Honda engineers went to great lengths to make the CR-Z as efficient as it is fun to drive, in other words they arrived at a compromise. Extensive testing was done at various stages of the car’s development in Europe to get the handling characteristics just right. The key to that was keeping weight down (about 2734 lbs. at its heaviest) and pairing the transmission with an efficient power plant. That power comes from a 122 hp 1.5 L i-VETC inline four-cylinder engine. The SOHC unit uses what Honda calls integrated motor assist (IMA), which amounts to small electric motors at the drive wheels that work in tandem with the gasoline engine. The petro engine on its own makes 111 hp. The power to weight ratio is still less favorable than the old CRX Si.
Although fun was important, the CR-Z is after all a hybrid. As such its expected to deliver exceptional gas mileage-right?. Here is where Honda might oddly be a bit out of steep. Consider this. The old CRX HF is rated at 41 mpg in the city and 49 hwy. The best the CR-Z can do with the 6 speed manual is 37 city and 44 highway. To be fair, the CR-Z’s gas mileage is similar to the top versions of the old CRX and manages to be so with four airbags and a ton of electronic equipment, not to mention lugging around a heavy Ni-MH battery. Still, the efficiency argument is deflated when you consider the new breed of direct injection four cylinders reaching 40 mpg without the aid of electric motors, solar sails or ion drive. A few of those direct injected cars like the Mazda 3 or Ford Focus could out perform the CR-Z in many respects.
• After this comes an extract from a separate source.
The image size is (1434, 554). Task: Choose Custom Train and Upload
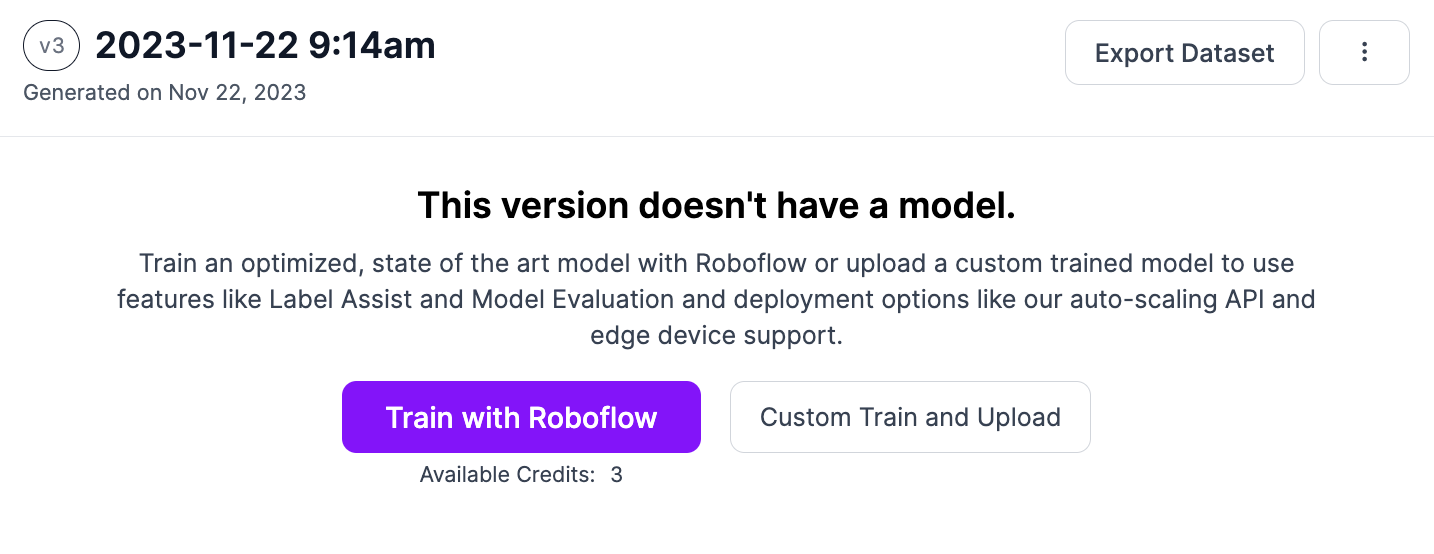pyautogui.click(x=910, y=417)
Honda must be aware of the CR-Z’s deficiencies. Racing they say improves the breed, so the efforts of Honda’s Performance Development team may pay off in the future. Two modified CR-Z entries ran in a 25-hour endurance race in Willows CA in 2010. The stock 1.5 liter 4 was turbocharged for 175 hp. In addition both entries featured modified electric assist motors for an extra 25 hp. Although one driver got the pole position, the team was hampered by penalties. One driver managed a second place finish after coming from behind while the other entrant did not finish the race. The racing developments fueled some speculation that Honda might be releasing a higher performance version of the 1.5 or a gas only new engine altogether. Would Honda spin-off CR-Z development in hybrid and standard gasoline versions? If the big changes to the Civic line are any indication, it’s a possibility, but the CR-Z may be too new to tell.
For now the CR-Z is a great step in the right direction conceptually. With the spirit of the CRX hanging over it, it appears to not go far enough to appease those who miss what the original CRX represented. Motor Trend magazine did not even consider the CR-Z in its short list for the annual 10 best list. It’s not the most efficient hybrid or the fastest or best handling compact. As Japan’s 2010-11 car of the year, the CR-Z ‘s appeal goes beyond motoring enthusiasts. Mother Earth News voted the CR-Z as one of the “Best Green Cars” of 2011. Sales have been consistent, but Honda may need to make changes to push the CR-Z (or variations of it) more toward greater efficiency and or more power and performance for to finally put the memories of the CRX to rest.